START Records for the exercise

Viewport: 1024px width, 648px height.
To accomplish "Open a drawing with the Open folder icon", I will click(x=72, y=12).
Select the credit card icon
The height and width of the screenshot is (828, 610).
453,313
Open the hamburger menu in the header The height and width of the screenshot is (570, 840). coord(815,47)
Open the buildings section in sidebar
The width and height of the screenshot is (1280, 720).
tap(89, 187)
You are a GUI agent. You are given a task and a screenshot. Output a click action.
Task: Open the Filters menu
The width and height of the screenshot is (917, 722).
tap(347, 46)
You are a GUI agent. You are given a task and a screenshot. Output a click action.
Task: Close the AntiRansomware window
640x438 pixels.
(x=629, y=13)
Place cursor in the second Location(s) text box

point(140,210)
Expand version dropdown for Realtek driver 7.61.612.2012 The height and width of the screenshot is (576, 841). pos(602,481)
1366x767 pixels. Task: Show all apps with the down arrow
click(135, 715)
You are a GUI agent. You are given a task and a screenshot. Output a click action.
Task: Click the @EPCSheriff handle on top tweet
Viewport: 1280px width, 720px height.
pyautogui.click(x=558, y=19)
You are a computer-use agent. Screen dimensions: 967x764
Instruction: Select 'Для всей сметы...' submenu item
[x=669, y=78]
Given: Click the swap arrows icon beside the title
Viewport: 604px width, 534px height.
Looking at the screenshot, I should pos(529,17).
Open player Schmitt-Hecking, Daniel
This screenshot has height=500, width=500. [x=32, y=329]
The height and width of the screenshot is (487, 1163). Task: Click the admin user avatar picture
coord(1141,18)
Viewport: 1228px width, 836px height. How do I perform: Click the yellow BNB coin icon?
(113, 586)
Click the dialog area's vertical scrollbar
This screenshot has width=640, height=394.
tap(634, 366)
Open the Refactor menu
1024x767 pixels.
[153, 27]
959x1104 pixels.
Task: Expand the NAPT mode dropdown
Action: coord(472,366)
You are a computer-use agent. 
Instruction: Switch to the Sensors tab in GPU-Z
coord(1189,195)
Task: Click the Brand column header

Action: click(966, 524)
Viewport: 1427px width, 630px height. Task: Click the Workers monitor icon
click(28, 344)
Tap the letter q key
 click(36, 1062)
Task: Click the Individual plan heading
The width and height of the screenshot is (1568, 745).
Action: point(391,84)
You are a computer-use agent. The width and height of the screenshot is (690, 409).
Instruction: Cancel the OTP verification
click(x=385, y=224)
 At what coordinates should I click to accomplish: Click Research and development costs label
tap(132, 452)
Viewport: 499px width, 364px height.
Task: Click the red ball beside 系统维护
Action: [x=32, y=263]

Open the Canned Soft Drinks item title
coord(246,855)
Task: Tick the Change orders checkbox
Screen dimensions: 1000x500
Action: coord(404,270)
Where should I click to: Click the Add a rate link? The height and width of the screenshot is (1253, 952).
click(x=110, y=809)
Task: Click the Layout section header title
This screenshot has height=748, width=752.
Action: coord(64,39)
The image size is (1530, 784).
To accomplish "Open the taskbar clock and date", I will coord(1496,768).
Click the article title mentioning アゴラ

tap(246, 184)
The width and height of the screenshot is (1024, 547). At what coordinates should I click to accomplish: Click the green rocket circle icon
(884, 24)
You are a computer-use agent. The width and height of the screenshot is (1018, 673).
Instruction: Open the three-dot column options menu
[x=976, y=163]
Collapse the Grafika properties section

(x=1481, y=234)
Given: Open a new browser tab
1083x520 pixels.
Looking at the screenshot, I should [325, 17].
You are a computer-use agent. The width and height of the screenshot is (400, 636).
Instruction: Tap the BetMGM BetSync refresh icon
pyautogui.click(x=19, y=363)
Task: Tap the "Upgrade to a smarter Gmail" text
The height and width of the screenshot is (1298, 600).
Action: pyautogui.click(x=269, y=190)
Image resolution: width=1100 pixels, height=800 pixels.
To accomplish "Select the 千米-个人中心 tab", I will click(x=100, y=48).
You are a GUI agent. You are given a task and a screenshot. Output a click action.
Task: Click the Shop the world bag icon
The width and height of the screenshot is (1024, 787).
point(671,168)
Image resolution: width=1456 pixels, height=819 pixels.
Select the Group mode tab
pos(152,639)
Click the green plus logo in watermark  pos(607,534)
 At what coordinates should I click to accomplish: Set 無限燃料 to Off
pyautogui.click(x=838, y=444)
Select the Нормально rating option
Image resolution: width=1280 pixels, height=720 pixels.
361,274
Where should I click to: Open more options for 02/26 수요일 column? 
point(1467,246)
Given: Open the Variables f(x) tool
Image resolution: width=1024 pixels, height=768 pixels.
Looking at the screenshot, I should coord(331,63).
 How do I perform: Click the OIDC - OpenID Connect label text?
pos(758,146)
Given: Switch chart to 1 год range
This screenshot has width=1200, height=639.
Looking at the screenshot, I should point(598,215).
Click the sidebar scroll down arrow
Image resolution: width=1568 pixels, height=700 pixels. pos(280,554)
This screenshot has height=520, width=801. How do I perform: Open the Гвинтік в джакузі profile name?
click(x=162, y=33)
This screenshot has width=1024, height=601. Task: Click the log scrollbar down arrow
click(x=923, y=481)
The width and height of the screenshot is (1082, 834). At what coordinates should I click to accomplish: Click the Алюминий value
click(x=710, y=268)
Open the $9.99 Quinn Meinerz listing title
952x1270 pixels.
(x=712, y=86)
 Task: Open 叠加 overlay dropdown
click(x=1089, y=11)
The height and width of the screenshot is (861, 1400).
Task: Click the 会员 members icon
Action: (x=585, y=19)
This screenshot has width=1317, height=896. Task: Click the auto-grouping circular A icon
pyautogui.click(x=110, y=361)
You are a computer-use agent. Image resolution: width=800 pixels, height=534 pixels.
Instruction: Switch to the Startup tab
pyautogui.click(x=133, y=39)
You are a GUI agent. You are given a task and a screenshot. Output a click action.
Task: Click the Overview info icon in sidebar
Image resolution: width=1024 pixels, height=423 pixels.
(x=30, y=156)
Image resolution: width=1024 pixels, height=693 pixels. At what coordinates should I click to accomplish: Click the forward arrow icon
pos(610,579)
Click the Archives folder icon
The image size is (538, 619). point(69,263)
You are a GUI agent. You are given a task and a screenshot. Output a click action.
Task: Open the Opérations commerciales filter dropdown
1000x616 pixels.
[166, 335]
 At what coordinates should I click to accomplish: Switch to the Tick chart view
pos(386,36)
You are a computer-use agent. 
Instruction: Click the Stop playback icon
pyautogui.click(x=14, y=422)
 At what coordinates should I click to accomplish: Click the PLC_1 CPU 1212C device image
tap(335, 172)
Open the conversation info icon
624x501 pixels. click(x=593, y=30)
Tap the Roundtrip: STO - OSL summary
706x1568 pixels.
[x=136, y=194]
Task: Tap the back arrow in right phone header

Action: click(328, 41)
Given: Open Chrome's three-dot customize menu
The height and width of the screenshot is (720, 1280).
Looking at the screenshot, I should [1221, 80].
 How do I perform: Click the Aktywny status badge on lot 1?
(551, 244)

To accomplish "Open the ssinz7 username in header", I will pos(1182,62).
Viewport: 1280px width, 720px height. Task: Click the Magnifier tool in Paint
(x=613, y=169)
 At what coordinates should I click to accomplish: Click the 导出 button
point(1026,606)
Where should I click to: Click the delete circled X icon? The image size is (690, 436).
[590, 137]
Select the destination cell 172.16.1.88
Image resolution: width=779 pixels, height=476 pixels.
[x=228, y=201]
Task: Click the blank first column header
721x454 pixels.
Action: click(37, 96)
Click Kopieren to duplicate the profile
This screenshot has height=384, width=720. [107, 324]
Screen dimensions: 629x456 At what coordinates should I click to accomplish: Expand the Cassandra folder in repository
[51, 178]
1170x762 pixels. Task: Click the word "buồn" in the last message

END Records for the exercise

- Your assignment -
In this exercise, reproduce the material word for word, in full.

- Exercise response -
Viewport: 1024px width, 648px height.
To accomplish "Open a drawing with the Open folder icon", I will click(x=72, y=12).
Select the credit card icon
The height and width of the screenshot is (828, 610).
453,313
Open the hamburger menu in the header The height and width of the screenshot is (570, 840). coord(815,47)
Open the buildings section in sidebar
The width and height of the screenshot is (1280, 720).
tap(89, 187)
You are a GUI agent. You are given a task and a screenshot. Output a click action.
Task: Open the Filters menu
The width and height of the screenshot is (917, 722).
tap(347, 46)
You are a GUI agent. You are given a task and a screenshot. Output a click action.
Task: Close the AntiRansomware window
640x438 pixels.
(x=629, y=13)
Place cursor in the second Location(s) text box

point(140,210)
Expand version dropdown for Realtek driver 7.61.612.2012 The height and width of the screenshot is (576, 841). pos(602,481)
1366x767 pixels. Task: Show all apps with the down arrow
click(135, 715)
You are a GUI agent. You are given a task and a screenshot. Output a click action.
Task: Click the @EPCSheriff handle on top tweet
Viewport: 1280px width, 720px height.
pyautogui.click(x=558, y=19)
You are a computer-use agent. Screen dimensions: 967x764
Instruction: Select 'Для всей сметы...' submenu item
[x=669, y=78]
Given: Click the swap arrows icon beside the title
Viewport: 604px width, 534px height.
Looking at the screenshot, I should pos(529,17).
Open player Schmitt-Hecking, Daniel
This screenshot has height=500, width=500. [x=32, y=329]
The height and width of the screenshot is (487, 1163). Task: Click the admin user avatar picture
coord(1141,18)
Viewport: 1228px width, 836px height. How do I perform: Click the yellow BNB coin icon?
(113, 586)
Click the dialog area's vertical scrollbar
This screenshot has width=640, height=394.
tap(634, 366)
Open the Refactor menu
1024x767 pixels.
[153, 27]
959x1104 pixels.
Task: Expand the NAPT mode dropdown
Action: coord(472,366)
You are a computer-use agent. 
Instruction: Switch to the Sensors tab in GPU-Z
coord(1189,195)
Task: Click the Brand column header

Action: click(966, 524)
Viewport: 1427px width, 630px height. Task: Click the Workers monitor icon
click(28, 344)
Tap the letter q key
 click(36, 1062)
Task: Click the Individual plan heading
The width and height of the screenshot is (1568, 745).
Action: point(391,84)
You are a computer-use agent. The width and height of the screenshot is (690, 409).
Instruction: Cancel the OTP verification
click(x=385, y=224)
 At what coordinates should I click to accomplish: Click Research and development costs label
tap(132, 452)
Viewport: 499px width, 364px height.
Task: Click the red ball beside 系统维护
Action: [x=32, y=263]

Open the Canned Soft Drinks item title
coord(246,855)
Task: Tick the Change orders checkbox
Screen dimensions: 1000x500
Action: coord(404,270)
Where should I click to: Click the Add a rate link? The height and width of the screenshot is (1253, 952).
click(x=110, y=809)
Task: Click the Layout section header title
This screenshot has height=748, width=752.
Action: coord(64,39)
The image size is (1530, 784).
To accomplish "Open the taskbar clock and date", I will coord(1496,768).
Click the article title mentioning アゴラ

tap(246, 184)
The width and height of the screenshot is (1024, 547). At what coordinates should I click to accomplish: Click the green rocket circle icon
(884, 24)
You are a computer-use agent. The width and height of the screenshot is (1018, 673).
Instruction: Open the three-dot column options menu
[x=976, y=163]
Collapse the Grafika properties section

(x=1481, y=234)
Given: Open a new browser tab
1083x520 pixels.
Looking at the screenshot, I should [325, 17].
You are a computer-use agent. The width and height of the screenshot is (400, 636).
Instruction: Tap the BetMGM BetSync refresh icon
pyautogui.click(x=19, y=363)
Task: Tap the "Upgrade to a smarter Gmail" text
The height and width of the screenshot is (1298, 600).
Action: pyautogui.click(x=269, y=190)
Image resolution: width=1100 pixels, height=800 pixels.
To accomplish "Select the 千米-个人中心 tab", I will click(x=100, y=48).
You are a GUI agent. You are given a task and a screenshot. Output a click action.
Task: Click the Shop the world bag icon
The width and height of the screenshot is (1024, 787).
point(671,168)
Image resolution: width=1456 pixels, height=819 pixels.
Select the Group mode tab
pos(152,639)
Click the green plus logo in watermark  pos(607,534)
 At what coordinates should I click to accomplish: Set 無限燃料 to Off
pyautogui.click(x=838, y=444)
Select the Нормально rating option
Image resolution: width=1280 pixels, height=720 pixels.
361,274
Where should I click to: Open more options for 02/26 수요일 column? 
point(1467,246)
Given: Open the Variables f(x) tool
Image resolution: width=1024 pixels, height=768 pixels.
Looking at the screenshot, I should coord(331,63).
 How do I perform: Click the OIDC - OpenID Connect label text?
pos(758,146)
Given: Switch chart to 1 год range
This screenshot has width=1200, height=639.
Looking at the screenshot, I should point(598,215).
Click the sidebar scroll down arrow
Image resolution: width=1568 pixels, height=700 pixels. pos(280,554)
This screenshot has height=520, width=801. How do I perform: Open the Гвинтік в джакузі profile name?
click(x=162, y=33)
This screenshot has width=1024, height=601. Task: Click the log scrollbar down arrow
click(x=923, y=481)
The width and height of the screenshot is (1082, 834). At what coordinates should I click to accomplish: Click the Алюминий value
click(x=710, y=268)
Open the $9.99 Quinn Meinerz listing title
952x1270 pixels.
(x=712, y=86)
 Task: Open 叠加 overlay dropdown
click(x=1089, y=11)
The height and width of the screenshot is (861, 1400).
Task: Click the 会员 members icon
Action: (x=585, y=19)
This screenshot has width=1317, height=896. Task: Click the auto-grouping circular A icon
pyautogui.click(x=110, y=361)
You are a computer-use agent. Image resolution: width=800 pixels, height=534 pixels.
Instruction: Switch to the Startup tab
pyautogui.click(x=133, y=39)
You are a GUI agent. You are given a task and a screenshot. Output a click action.
Task: Click the Overview info icon in sidebar
Image resolution: width=1024 pixels, height=423 pixels.
(x=30, y=156)
Image resolution: width=1024 pixels, height=693 pixels. At what coordinates should I click to accomplish: Click the forward arrow icon
pos(610,579)
Click the Archives folder icon
The image size is (538, 619). point(69,263)
You are a GUI agent. You are given a task and a screenshot. Output a click action.
Task: Open the Opérations commerciales filter dropdown
1000x616 pixels.
[166, 335]
 At what coordinates should I click to accomplish: Switch to the Tick chart view
pos(386,36)
You are a computer-use agent. 
Instruction: Click the Stop playback icon
pyautogui.click(x=14, y=422)
 At what coordinates should I click to accomplish: Click the PLC_1 CPU 1212C device image
tap(335, 172)
Open the conversation info icon
624x501 pixels. click(x=593, y=30)
Tap the Roundtrip: STO - OSL summary
706x1568 pixels.
[x=136, y=194]
Task: Tap the back arrow in right phone header

Action: click(328, 41)
Given: Open Chrome's three-dot customize menu
The height and width of the screenshot is (720, 1280).
Looking at the screenshot, I should [1221, 80].
 How do I perform: Click the Aktywny status badge on lot 1?
(551, 244)

To accomplish "Open the ssinz7 username in header", I will pos(1182,62).
Viewport: 1280px width, 720px height. Task: Click the Magnifier tool in Paint
(x=613, y=169)
 At what coordinates should I click to accomplish: Click the 导出 button
point(1026,606)
Where should I click to: Click the delete circled X icon? The image size is (690, 436).
[590, 137]
Select the destination cell 172.16.1.88
Image resolution: width=779 pixels, height=476 pixels.
[x=228, y=201]
Task: Click the blank first column header
721x454 pixels.
Action: click(37, 96)
Click Kopieren to duplicate the profile
This screenshot has height=384, width=720. [107, 324]
Screen dimensions: 629x456 At what coordinates should I click to accomplish: Expand the Cassandra folder in repository
[51, 178]
1170x762 pixels. Task: Click the word "buồn" in the last message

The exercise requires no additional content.